图3 不同冻结方式对大黄鱼肌原纤维组织微结构的影响Fig.3 Effects of freezing methods on the myofibril microstructure of large yellow croaker

表1 养殖大黄鱼各部位L*值Table 1 L*values of various parts of cultured large yellow croaker

表2 养殖大黄鱼各部位a*值Table 2 a*values of various parts of cultured large yellow croaker

表3 养殖大黄鱼各部位b*值Table 3 b*values of various parts of cultured large yellow croaker

2.4 恒温蓄冷剂冻结对质构的影响

质构是判断大黄鱼鲜度的重要指标。其中，硬度和弹性作为检测大黄鱼品质重要测试指标[19]。不同冻结方式下的大黄鱼肉硬度不同程度的下降。PLF-1组下降6.8%，且差异性显著(P＜0.05)，最接近对照组。空气冻结组(PAF-1、UAF-0)分别下降26%及31.1%。此结果表明恒温蓄冷剂冻结结果优于空气冻结组，并且PLF-1组最接近新鲜组，这可能是由于真空包装恒温蓄冷剂状态下其冻结速度较快，冻结时形成的冰晶体较小，进而在解冻过程中水分流失较小，蛋白质冷冻变性比较小等，使得PLF-1硬度值下降最低[20-21]，见图4。

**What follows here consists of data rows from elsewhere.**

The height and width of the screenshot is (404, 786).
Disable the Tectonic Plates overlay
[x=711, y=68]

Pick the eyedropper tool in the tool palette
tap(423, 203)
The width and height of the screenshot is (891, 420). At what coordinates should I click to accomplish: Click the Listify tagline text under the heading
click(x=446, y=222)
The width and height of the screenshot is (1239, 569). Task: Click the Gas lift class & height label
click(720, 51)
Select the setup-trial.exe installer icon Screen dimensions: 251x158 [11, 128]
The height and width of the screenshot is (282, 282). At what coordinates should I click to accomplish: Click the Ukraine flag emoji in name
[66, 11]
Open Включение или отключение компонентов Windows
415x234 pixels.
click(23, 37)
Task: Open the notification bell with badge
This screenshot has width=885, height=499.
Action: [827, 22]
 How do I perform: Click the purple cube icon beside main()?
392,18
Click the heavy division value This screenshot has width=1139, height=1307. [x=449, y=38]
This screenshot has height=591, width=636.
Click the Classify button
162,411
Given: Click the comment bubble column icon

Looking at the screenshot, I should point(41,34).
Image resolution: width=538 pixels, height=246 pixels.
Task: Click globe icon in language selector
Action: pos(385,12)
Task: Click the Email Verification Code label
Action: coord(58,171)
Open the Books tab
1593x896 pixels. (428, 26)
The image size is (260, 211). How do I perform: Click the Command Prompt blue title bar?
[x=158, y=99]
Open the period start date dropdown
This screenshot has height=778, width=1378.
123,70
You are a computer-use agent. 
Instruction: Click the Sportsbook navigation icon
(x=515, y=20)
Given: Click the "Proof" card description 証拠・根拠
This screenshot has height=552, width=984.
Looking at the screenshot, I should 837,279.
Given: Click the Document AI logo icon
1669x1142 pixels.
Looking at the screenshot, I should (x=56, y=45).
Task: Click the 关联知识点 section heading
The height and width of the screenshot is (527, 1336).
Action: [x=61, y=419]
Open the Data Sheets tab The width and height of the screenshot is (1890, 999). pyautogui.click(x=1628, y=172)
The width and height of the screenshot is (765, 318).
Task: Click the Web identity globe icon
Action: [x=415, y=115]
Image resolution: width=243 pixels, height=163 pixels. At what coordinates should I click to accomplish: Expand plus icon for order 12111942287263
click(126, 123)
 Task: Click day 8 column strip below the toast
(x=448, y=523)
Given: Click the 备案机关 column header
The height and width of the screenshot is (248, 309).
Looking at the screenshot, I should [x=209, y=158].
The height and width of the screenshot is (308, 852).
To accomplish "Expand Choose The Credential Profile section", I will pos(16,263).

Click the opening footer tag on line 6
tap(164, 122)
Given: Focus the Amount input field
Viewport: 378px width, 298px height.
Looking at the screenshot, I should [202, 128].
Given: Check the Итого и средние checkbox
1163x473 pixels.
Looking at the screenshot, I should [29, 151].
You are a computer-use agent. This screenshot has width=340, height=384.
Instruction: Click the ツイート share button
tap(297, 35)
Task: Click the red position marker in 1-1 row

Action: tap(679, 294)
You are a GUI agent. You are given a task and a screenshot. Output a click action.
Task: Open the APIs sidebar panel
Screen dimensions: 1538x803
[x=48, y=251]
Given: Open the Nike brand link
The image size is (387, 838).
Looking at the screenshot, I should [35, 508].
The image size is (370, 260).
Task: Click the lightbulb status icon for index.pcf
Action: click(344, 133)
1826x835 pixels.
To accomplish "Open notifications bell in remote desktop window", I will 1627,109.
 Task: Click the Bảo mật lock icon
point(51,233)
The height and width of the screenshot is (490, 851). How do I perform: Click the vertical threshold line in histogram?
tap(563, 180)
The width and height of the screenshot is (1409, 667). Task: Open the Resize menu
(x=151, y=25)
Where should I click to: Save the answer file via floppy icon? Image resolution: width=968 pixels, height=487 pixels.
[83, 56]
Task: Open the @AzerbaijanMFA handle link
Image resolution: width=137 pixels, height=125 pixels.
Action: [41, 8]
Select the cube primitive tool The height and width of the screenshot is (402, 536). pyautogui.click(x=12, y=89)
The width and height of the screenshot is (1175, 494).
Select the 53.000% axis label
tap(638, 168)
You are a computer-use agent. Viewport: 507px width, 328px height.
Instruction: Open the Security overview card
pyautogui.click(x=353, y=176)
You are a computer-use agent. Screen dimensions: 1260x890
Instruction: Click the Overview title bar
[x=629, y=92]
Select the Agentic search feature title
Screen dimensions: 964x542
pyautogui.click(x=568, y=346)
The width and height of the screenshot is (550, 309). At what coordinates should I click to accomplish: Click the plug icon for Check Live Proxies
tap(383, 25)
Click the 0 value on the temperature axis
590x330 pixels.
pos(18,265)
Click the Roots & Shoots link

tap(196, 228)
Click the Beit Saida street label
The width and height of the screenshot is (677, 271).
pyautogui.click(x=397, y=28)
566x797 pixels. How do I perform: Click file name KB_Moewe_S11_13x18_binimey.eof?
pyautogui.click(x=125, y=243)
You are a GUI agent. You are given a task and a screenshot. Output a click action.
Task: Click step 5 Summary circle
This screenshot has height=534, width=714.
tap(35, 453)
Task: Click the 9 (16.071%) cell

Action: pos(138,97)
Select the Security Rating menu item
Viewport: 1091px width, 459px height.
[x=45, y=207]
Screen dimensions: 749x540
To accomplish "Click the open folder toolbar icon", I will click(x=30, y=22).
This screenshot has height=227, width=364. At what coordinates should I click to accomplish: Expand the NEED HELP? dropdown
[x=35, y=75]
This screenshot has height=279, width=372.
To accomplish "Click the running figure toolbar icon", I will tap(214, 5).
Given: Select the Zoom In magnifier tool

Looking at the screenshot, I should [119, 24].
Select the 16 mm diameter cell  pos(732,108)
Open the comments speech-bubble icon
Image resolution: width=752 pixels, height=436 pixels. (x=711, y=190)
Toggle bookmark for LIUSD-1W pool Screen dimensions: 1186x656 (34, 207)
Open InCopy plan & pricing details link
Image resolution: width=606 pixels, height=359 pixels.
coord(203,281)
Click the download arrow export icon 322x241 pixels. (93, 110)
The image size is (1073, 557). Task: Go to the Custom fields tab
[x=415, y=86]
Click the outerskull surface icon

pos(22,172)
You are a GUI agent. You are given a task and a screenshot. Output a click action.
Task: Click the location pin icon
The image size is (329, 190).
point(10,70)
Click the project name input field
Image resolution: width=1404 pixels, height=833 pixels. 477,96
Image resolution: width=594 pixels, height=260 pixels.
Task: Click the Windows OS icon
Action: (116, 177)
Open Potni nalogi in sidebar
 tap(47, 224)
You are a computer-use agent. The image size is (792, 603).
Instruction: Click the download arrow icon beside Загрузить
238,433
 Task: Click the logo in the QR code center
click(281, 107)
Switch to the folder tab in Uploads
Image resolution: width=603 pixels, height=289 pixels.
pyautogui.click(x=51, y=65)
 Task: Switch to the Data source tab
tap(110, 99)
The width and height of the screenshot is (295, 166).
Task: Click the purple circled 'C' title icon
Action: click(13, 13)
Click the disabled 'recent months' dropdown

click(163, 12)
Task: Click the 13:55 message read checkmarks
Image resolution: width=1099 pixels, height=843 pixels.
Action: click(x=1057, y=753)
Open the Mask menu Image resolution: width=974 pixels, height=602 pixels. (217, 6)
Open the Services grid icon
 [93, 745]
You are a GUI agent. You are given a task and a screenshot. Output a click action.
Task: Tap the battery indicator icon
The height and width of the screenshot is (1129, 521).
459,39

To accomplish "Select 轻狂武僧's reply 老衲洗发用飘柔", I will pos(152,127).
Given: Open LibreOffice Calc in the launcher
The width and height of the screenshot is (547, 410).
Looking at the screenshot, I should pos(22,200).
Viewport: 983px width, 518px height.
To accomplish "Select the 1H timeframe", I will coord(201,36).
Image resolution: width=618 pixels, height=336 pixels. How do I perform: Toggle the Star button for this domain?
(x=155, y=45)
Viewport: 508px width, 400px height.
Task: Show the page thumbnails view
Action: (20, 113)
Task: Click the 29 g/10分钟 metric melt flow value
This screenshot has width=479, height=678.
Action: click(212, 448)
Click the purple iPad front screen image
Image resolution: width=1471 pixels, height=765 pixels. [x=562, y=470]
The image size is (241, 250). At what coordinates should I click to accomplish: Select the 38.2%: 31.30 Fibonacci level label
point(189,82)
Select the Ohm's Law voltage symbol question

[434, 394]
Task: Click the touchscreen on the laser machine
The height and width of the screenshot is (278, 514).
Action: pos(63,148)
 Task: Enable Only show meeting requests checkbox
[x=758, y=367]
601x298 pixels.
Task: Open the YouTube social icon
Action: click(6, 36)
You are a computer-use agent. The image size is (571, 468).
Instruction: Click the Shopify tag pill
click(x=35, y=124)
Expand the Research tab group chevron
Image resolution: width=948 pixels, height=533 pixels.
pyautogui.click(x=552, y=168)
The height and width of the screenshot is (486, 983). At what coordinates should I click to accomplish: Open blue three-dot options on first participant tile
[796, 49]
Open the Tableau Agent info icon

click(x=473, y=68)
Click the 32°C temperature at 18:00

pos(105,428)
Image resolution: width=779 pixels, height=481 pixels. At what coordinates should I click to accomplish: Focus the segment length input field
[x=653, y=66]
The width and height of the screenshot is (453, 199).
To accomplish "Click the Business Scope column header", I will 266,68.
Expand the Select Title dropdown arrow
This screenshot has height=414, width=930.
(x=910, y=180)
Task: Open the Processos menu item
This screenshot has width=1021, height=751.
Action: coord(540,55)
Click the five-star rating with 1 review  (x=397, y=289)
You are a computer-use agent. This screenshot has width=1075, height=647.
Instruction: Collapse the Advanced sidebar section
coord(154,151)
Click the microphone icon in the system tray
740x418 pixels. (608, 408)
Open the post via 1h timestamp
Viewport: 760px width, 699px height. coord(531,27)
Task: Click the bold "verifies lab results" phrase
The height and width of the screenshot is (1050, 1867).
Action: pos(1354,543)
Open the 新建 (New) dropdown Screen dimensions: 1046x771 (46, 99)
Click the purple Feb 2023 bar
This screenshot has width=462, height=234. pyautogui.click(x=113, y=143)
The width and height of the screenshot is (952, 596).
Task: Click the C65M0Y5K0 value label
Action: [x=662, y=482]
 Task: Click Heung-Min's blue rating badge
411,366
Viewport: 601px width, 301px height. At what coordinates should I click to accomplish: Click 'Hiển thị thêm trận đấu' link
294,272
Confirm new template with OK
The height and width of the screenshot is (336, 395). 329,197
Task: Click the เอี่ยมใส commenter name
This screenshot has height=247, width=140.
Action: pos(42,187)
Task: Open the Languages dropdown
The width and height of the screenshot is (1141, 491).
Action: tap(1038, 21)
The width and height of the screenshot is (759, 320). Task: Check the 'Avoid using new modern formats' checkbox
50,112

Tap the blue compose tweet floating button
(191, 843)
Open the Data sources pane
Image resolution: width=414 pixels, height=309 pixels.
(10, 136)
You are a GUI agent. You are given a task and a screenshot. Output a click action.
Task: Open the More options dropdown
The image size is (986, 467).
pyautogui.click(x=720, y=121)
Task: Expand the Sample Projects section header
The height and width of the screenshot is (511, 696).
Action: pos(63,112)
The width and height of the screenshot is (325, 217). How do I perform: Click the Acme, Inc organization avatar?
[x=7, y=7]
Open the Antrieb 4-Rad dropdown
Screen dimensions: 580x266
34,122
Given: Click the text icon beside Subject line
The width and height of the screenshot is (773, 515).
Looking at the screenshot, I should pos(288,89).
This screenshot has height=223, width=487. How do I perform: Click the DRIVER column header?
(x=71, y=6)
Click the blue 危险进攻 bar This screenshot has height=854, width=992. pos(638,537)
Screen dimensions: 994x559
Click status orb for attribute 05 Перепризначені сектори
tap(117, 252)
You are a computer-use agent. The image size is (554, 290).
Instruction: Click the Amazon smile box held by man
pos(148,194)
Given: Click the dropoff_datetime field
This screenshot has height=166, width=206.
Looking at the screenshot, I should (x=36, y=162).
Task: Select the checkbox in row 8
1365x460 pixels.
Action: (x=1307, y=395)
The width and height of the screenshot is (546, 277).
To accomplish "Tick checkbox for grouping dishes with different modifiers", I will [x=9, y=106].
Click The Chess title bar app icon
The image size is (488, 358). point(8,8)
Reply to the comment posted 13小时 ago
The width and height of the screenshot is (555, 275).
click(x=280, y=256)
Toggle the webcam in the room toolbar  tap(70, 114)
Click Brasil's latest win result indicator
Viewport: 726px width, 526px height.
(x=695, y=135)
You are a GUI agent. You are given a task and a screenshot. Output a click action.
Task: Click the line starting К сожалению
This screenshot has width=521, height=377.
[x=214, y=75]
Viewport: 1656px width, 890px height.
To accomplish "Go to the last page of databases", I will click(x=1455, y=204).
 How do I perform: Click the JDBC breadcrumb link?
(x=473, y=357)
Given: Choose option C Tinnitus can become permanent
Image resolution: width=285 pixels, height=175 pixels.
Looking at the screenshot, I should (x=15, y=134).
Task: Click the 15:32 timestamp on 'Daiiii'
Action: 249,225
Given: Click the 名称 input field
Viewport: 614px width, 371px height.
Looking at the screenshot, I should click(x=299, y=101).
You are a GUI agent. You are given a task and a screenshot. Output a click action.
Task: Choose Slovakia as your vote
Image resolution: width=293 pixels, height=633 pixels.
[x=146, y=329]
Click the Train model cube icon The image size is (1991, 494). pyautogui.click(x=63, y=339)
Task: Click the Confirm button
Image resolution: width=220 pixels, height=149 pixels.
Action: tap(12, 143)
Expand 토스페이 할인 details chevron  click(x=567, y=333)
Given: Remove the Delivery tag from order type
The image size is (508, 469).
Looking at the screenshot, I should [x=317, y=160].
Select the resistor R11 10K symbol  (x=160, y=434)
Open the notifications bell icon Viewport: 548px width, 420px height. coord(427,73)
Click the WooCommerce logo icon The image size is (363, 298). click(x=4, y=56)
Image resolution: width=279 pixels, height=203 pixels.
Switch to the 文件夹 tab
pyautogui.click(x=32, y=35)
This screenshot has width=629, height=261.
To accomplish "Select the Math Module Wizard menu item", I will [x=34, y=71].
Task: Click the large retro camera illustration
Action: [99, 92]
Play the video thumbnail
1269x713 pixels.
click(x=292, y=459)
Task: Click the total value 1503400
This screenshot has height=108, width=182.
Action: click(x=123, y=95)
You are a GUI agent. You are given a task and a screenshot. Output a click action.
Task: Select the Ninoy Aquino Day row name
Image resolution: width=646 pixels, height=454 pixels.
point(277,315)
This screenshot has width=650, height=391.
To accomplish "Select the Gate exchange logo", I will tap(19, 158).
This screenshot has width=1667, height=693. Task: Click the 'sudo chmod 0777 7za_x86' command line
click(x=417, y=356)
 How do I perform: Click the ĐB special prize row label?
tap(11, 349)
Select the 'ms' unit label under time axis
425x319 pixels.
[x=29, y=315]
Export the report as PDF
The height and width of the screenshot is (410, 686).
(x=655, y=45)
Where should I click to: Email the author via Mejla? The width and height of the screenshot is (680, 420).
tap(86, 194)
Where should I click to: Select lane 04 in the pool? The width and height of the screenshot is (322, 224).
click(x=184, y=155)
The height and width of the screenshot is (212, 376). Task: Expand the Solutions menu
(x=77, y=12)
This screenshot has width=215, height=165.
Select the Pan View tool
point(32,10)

经过不同方式处理下的大黄鱼咀嚼性均有不同程度的下降，且差异极显著(P＜0.01)。PLF-1和PAF-1组分别下降1.2%和3.7%。UAF-0组下降幅度达到11.5%。有包装蓄冷剂冻结组优于单一蓄冷剂冻结组，表明真空包装冻结方式下鱼肉在抵抗硬物压入快速恢复变形能力很强[5]。另一方面说明鱼体在无包装情况下水分散失较快，造成了低温冻裂，使鱼肉的口感在逐渐降低[22]。

弹性中空气冻结组(PAF-1、UAF-0)下降幅度最大，差异极显著(P＜0.01)，恒温蓄冷剂冻结组(PLF-1、ULF-0)下降幅度较小。引起这种现象的原因可能是由于单一空气自然循环冻结中心温度下降较慢，整体冻结时间较长，大黄鱼体内的ATP酶活性较低，肌动球蛋白变性多，从而导致弹性下降程度较大[23]。

PLF-1组的恢复性最接近新鲜组，下降了1.9%。可能由于冻结时间较短，鱼肉的肌肉持水力较强，肌肉纤维较完整，从而恢复性下降缓慢。

综上所述，PLF-1组更有利于减缓养殖大黄鱼冻结质构特性发生劣变，较好地维持了口感。史咏梅等[9]也证明了真空包装联用液体冻结组效果较好。

图4 不同冻结方式对大黄鱼弹性的影响Fig.4 Effects of different freezing methods on the elasticity of large yellow croaker

2.5 恒温蓄冷剂冻结对大黄鱼pH值的影响

pH可以反映大黄鱼的新鲜度。由图5可知，新鲜组的大黄鱼pH值为6.72±0.01。大黄鱼处在僵硬期前，其体内糖类物质发生糖酵解反应产生乳酸等酸性物质，而使其体内的pH下降[11]。经不同冻结处理的大黄鱼pH均有不同程度下降，分别为：PLF-1＜ULF-0＜PAF-1＜UAF-0，且差异极显著(P＜0.01)。空气冻结组(PAF-1、UAF-0)pH下降明显大于恒温蓄冷剂组(ULF-0、PLF-1)，PLF-1组最接近新鲜组，这是因为-25℃液态冻结的传冷速度快，使其快速冻结，从而抑制了ATP酶的代谢。并且经蓄冷剂冻结处理后，大黄鱼体内中心温度迅速下降，有效地减缓了体内乳酸的积累，缓解了pH的下降[24]。沈秋霞等[25]的研究也证明了真空包装可以有效减缓pH的降低。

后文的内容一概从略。